More specifically, Greece’s relations with Turkey, already difficult and tense to start with, have deteriorated even further over the past few months as a result of hostile actions, such as the deliberate use of migrants as a ‘battering ram’ to forcefully breach the Greek border at the Evros region. The aim was was to blackmail the EU institutions and individual European governments to provide additional economic assistance and other concessions (such as a visa waiver, a new Customs Union, etc.) to Turkey.

Additional hostile actions included frequent low-level overflights of Turkish military planes over Greek islands or even over the border region in Evros and an announcement for seismic research south of the Greek island of Kastelorizo in late July, a crisis averted because of the quick deployment of the Greek fleet and the diplomatic intervention of Germany.

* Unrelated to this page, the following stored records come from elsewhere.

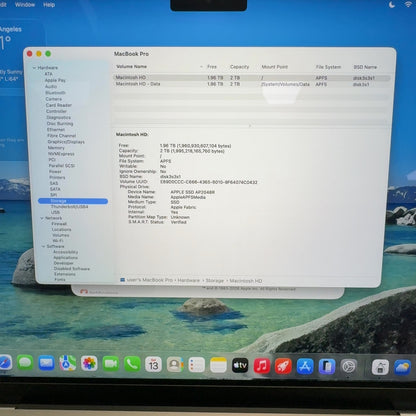The width and height of the screenshot is (416, 416).
Task: Open the Window menu in menu bar
Action: pos(25,5)
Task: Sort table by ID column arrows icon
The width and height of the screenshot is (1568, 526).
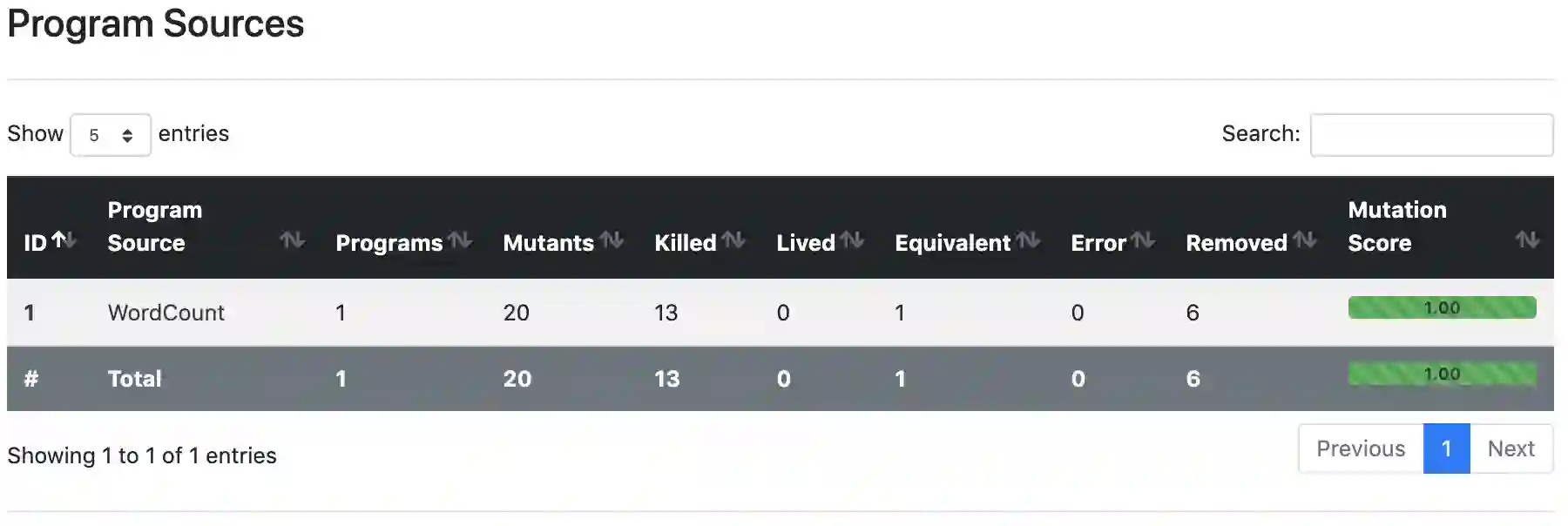Action: 64,240
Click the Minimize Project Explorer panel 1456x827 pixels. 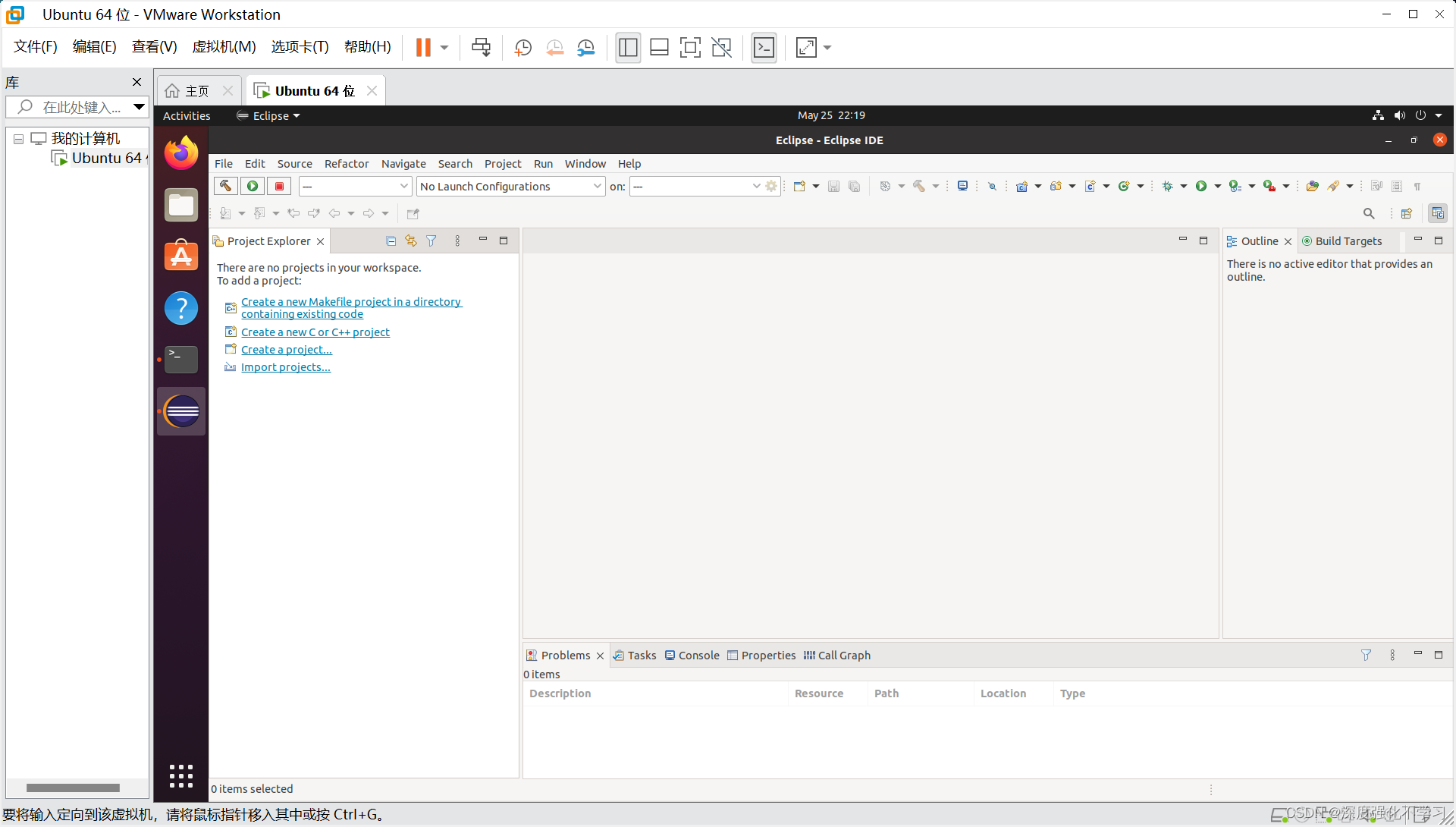[483, 241]
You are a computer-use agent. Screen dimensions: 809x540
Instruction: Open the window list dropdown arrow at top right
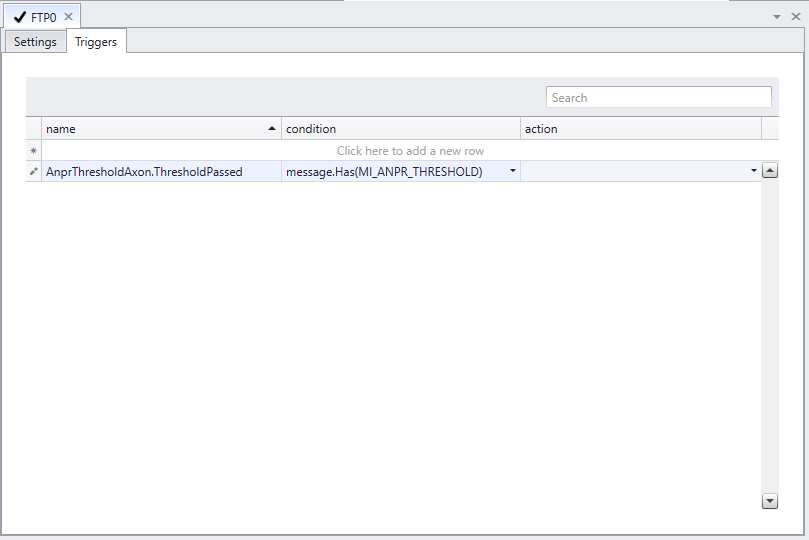[777, 17]
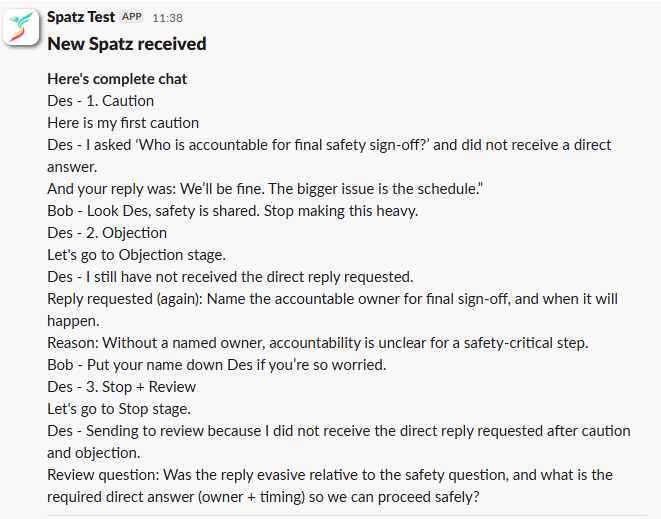661x519 pixels.
Task: Select the 'Des - 3. Stop + Review' line
Action: 121,387
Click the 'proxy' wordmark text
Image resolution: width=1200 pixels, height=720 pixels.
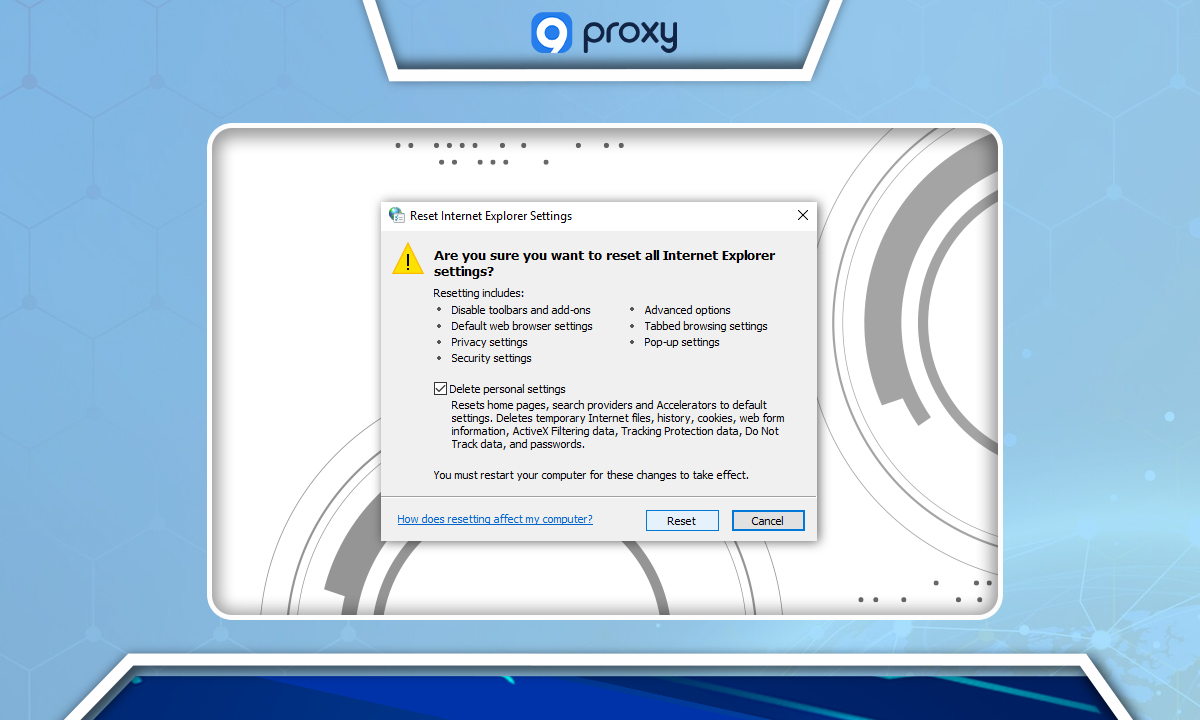click(629, 34)
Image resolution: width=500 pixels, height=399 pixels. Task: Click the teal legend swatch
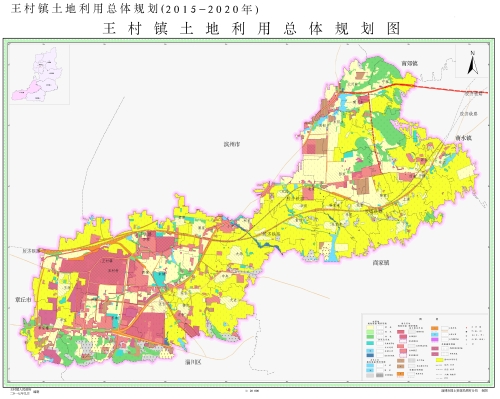pos(370,343)
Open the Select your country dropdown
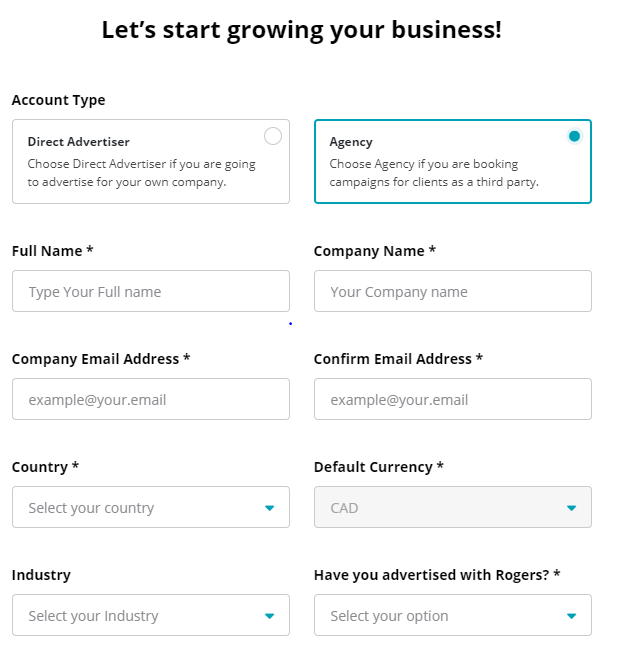620x652 pixels. click(x=140, y=507)
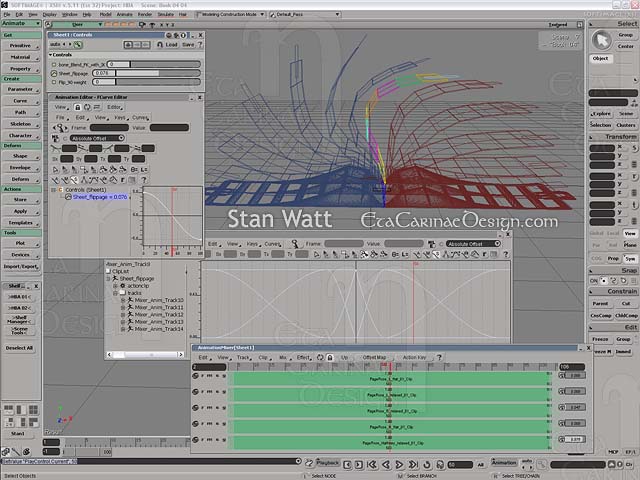Viewport: 640px width, 480px height.
Task: Open the Render menu in menu bar
Action: [x=144, y=15]
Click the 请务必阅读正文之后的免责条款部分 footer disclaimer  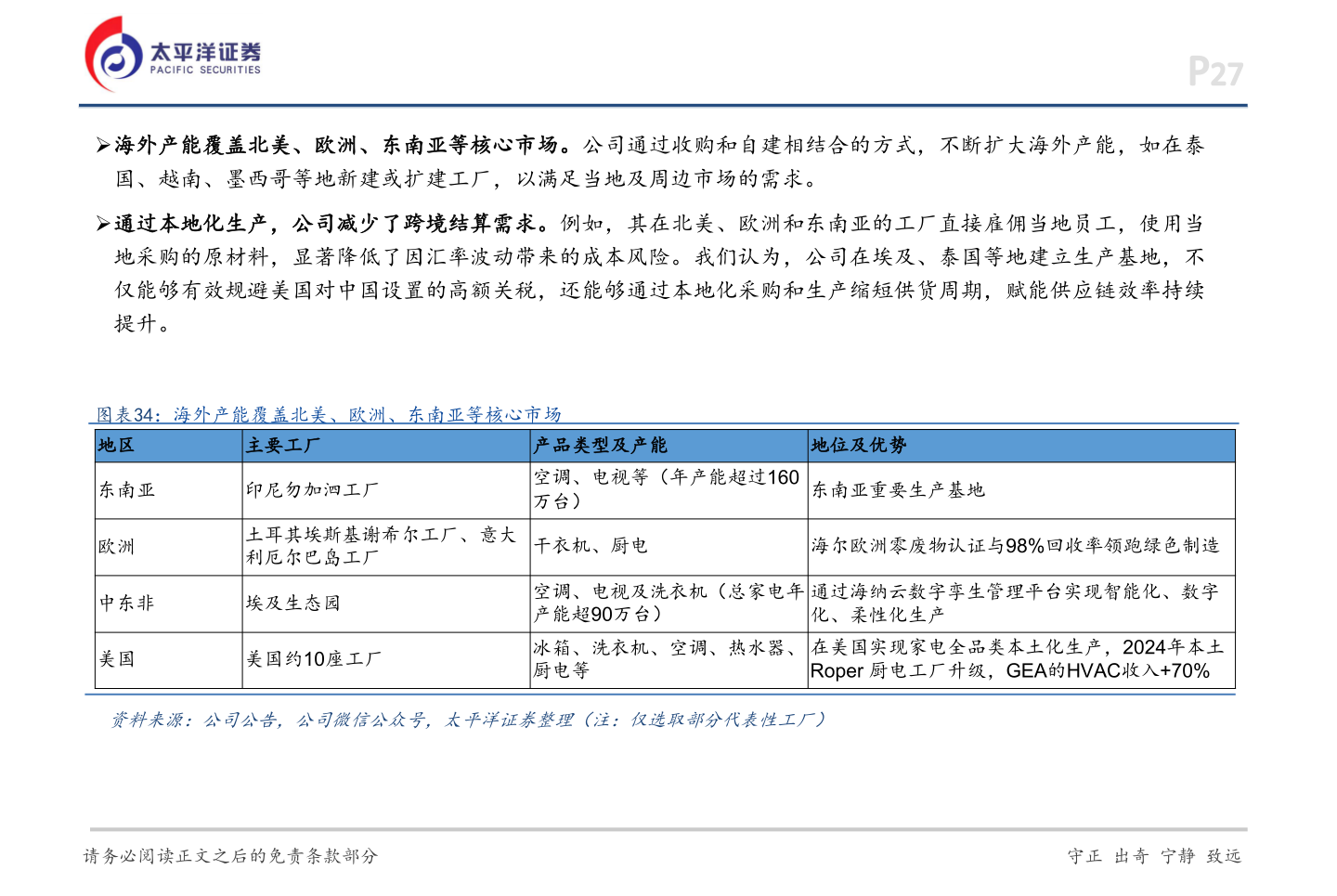pyautogui.click(x=231, y=856)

Turkey’s seismic exploration vessel Oruc Reis sails on the Bosphorus in Istanbul, Turkey, 21 November 2018. The latest  Ankara-Athens dispute escalated when Turkey’s President, Recep Tayyip Erdogan, dispatched the Oruc Reis to an area just off the Greek island of Kastellorizo, accompanied by Turkish naval vessels. EPA-EFE//TOLGA BOZOGLU

Turkey has also tried to project its influence in the Eastern Mediterranean not through structured multi-year legal negotiations like those Greece signed with Italy and Egypt, but rather through a hurried alliance with one of the warring factions in Libya via an illegal memorandum of understanding. In exchange for this deal, Turkey is now providing active military assistance to one side in a civil war.

Indeed, the Turkish-Libyan memorandum of understanding jokingly referred to among experts as the ‘legal contraption’, as well as Turkey’s extremely ambitious and blatantly maximalist ‘Blue Homeland’ concept has surely been drawn by an admirer of the Impressionist school of art: clear lines, but no relationship with reality.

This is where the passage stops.